特に意識すべきことは舌である。しかしこれほど、コントロールの難しい筋肉もない。舌を制御する結果は、馬を御することや、船の舵をコントロールすることに等しい。だから、舌による損害は、山火事による損害に等しい結果をもたらすことがある。山火事で波のように広がる炎はとどまるところを知らない。舌は、悪意のある言葉を流し、自分が知らない人や何千キロもはなれている人に対しても、中傷誹謗を流してしまうのである。人間はあらゆる動物を飼い慣らしてきながら、舌だけは制御できていない(8節)。舌の矛盾は、同じ舌でもって神を賛美し、同じ舌を持って呪いを語るところにも明らかで、舌は役に立つものであっても、常にというわけではない。もちろんヤコブは、沈黙は金であると言っているわけでもない。大切なのは、リンゴの木はリンゴの実だけをならせるが、舌は相反する二つの実をならせる事実である。

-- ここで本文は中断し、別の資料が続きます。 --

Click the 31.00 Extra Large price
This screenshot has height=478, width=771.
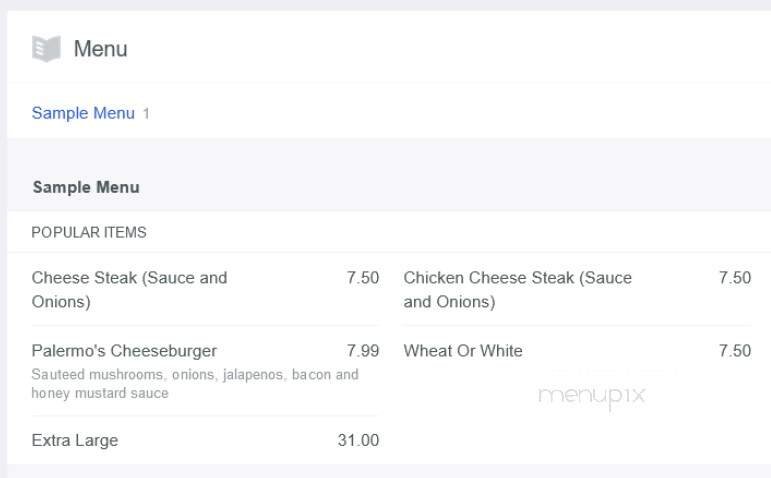click(x=359, y=440)
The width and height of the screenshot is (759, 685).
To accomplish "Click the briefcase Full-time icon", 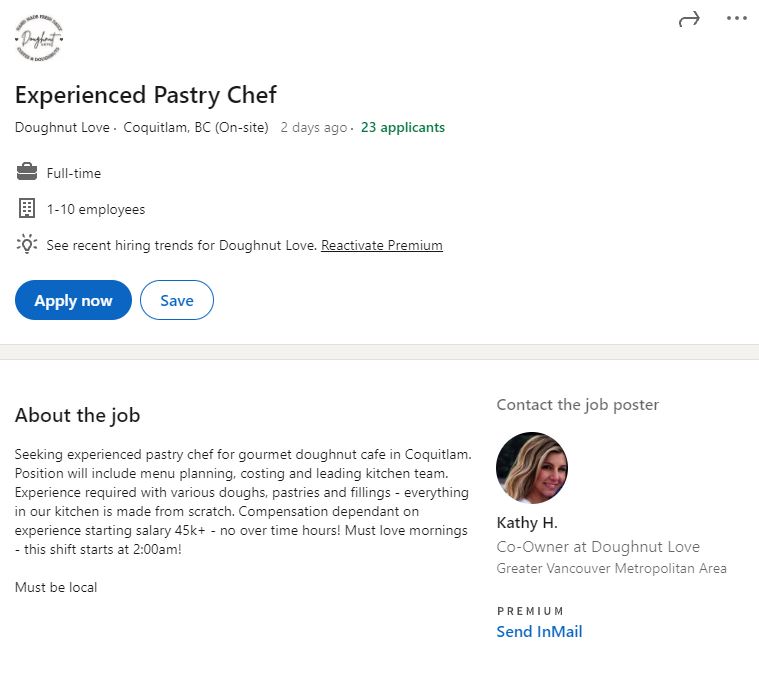I will click(x=27, y=172).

そもそもの問題は、舌を動かす心にある(16節、マルコ7:20-23、マタイ15:18)。不平、自慢、嘘、偽り、といったことばが出てくるそもそもの源、心が問題なのだ。実際、なぜ私たちが自分を誇るのか、と言えば、それは、心において深い満たしを得ていないからである。どこか人に認められることを求めている。となれば、舌を制するためには、まず神に認められ、神に愛されていることを覚えることが大切なのだ。またどうしてうそ偽りを語るのか。それは、心がごまかしに満ちているからである。しかし隠されることは何一つない、神の前に生きていることを悟ることがその処方である。舌を動かす心を主にあって取り扱われ、真に変えられていくことに、その解決がある。

そこで13節以降は、決して唐突に話題が変わっているのではなく、内側の問題、それが言葉にも、行動にも現れることに注意を向けているのである。結局、心が曲がっていれば、その人の言葉のみならず、行動も生活も同じである。対比されているのは、上から来た知恵と、苦いねたみと敵対心である。キリストにあって救われた私たちは上からの知恵に生きている。もはや古い肉の思いのままに生きているわけではない。ここで言う知恵があるというのは、IQが高いことではない。弁舌が巧みだということとも違う。むしろ真の知恵は第一に純真であり、次に平和、寛容、温順であり、また、あわれみと良い実とに満ち、えこひいきがなく、見せかけのないものである。それは、動機において純粋なのだ。確かに、人間が尊敬を得るのは、その心において純粋な動機を持っているかどうか、どのような心を持って生きているか、に負うところが多い。結局、口先上手な人間はそれとわかるものであって、その人の内側が見られるのである。

確かに、その人の心の中に、平和があり、温順があり、あわれみがあり、えこひいきがなく、なんら見せかけがないならば、人は安心してその人に物事を頼むことができるものだろう。しかしその心に偽りがあり、ねたみがあり、苦々しさがある人にどうして信頼を置くことができるだろうか。そういう意味では、私たちは能力があること以上に、また知識があること以上に、心が純粋であることに最大の知恵を見出さなくてはならない。真にこのような平和で満ちた人々が増やされていくように、神の子が増やされていくようにと祈ることとしよう。